▶ _REQUIRED WORK_: Put the data below into a Markdown table with the columns Row and Line, numbering each row and omitting blank lines. Leave the pictures out of the table.

▶ _DATA EXTRACT_:
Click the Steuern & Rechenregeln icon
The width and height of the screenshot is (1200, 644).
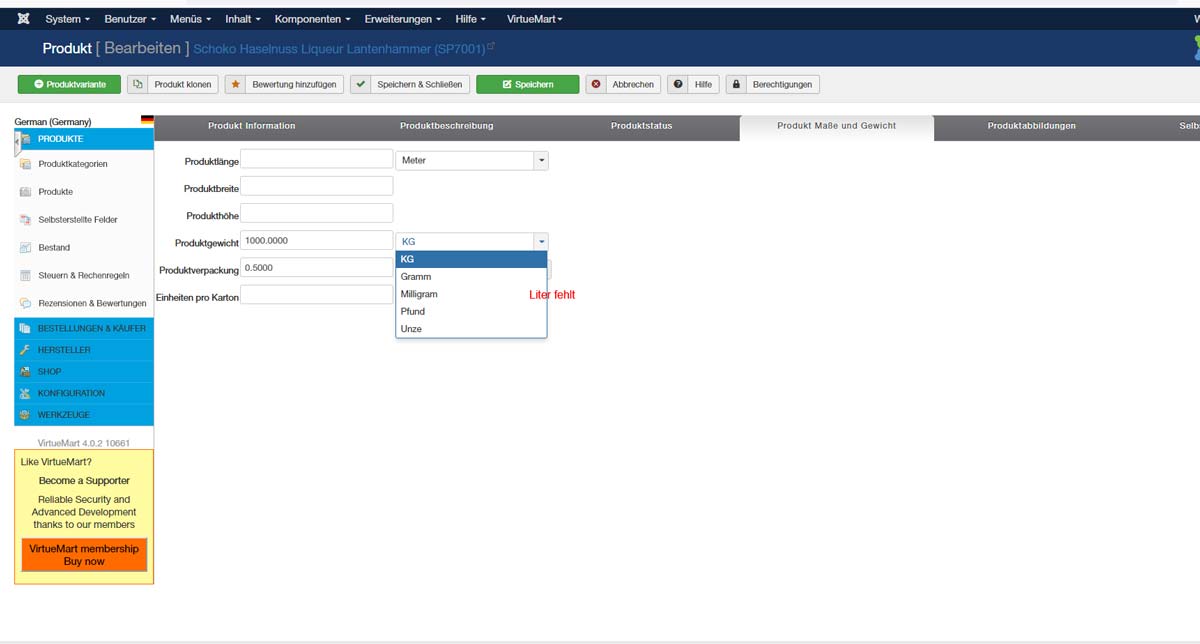(x=26, y=276)
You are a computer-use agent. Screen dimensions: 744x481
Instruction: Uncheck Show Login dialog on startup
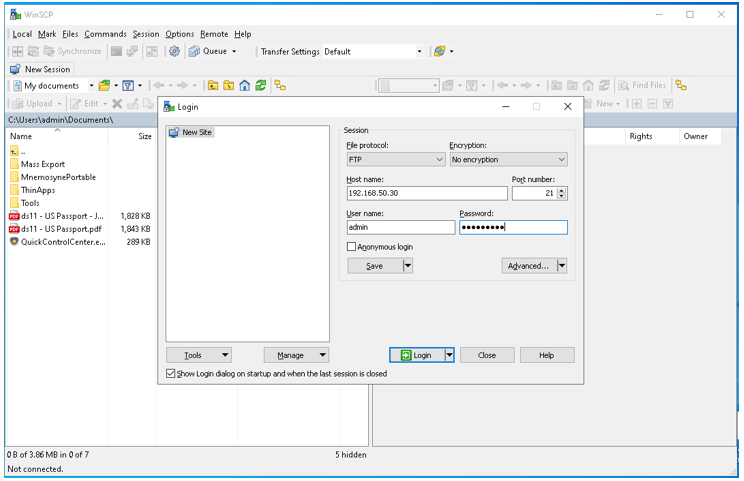point(171,374)
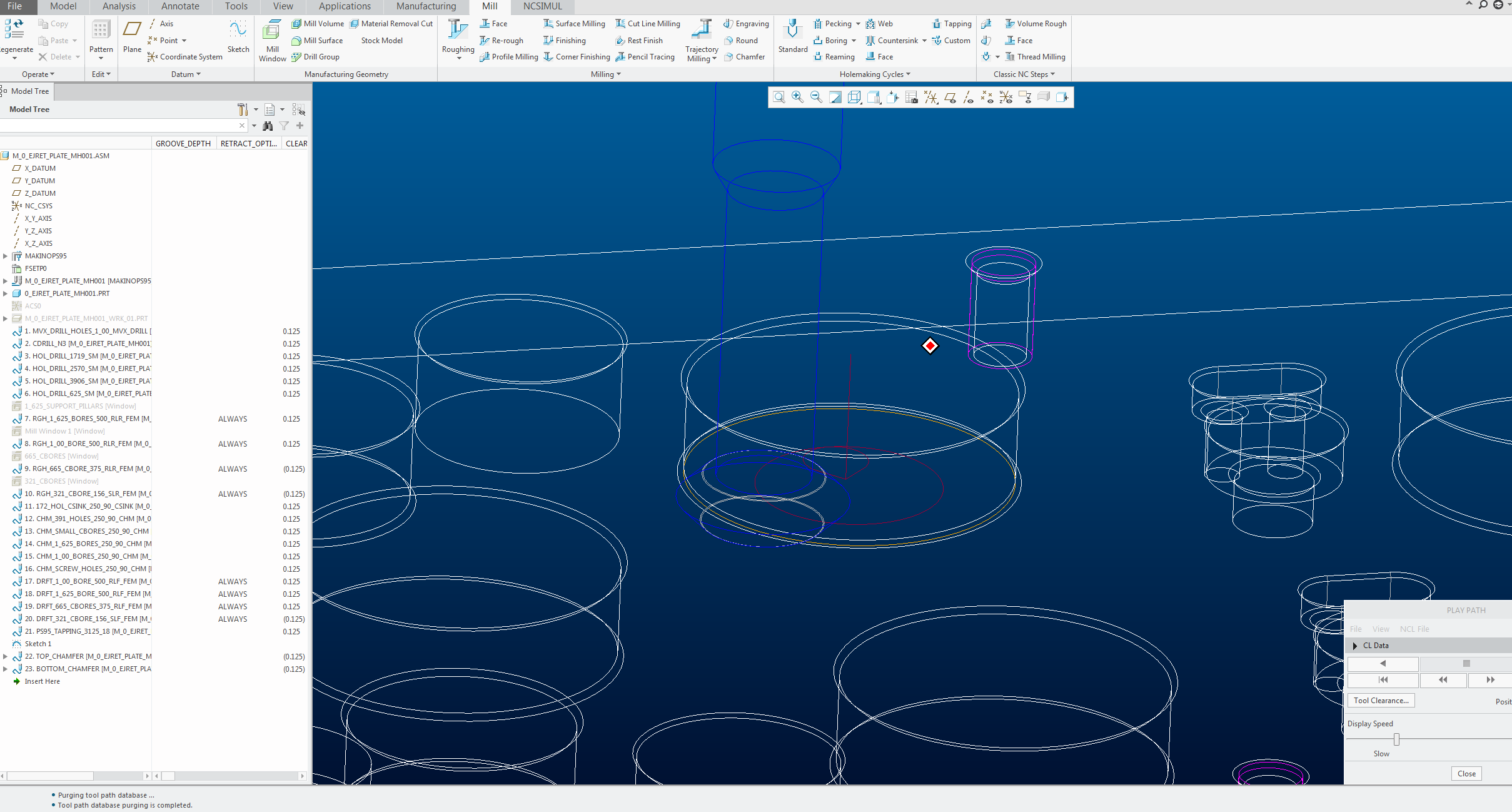This screenshot has height=812, width=1512.
Task: Switch to the NCSIMUL tab
Action: point(542,6)

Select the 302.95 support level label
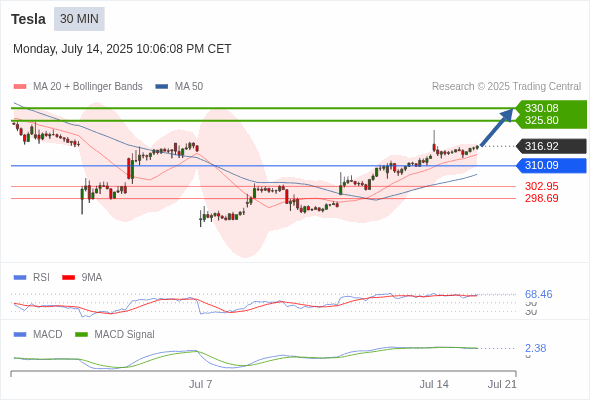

▶ _RESPONSE BELOW_:
| Row | Line |
|---|---|
| 1 | Click the Steuern & Rechenregeln icon |
| 2 | The width and height of the screenshot is (1200, 644). |
| 3 | (x=26, y=276) |
| 4 | You are a computer-use agent. Screen dimensions: 744x481 |
| 5 | Instruction: Uncheck Show Login dialog on startup |
| 6 | point(171,374) |
| 7 | This screenshot has height=812, width=1512. |
| 8 | Task: Switch to the NCSIMUL tab |
| 9 | Action: point(542,6) |
| 10 | Select the 302.95 support level label |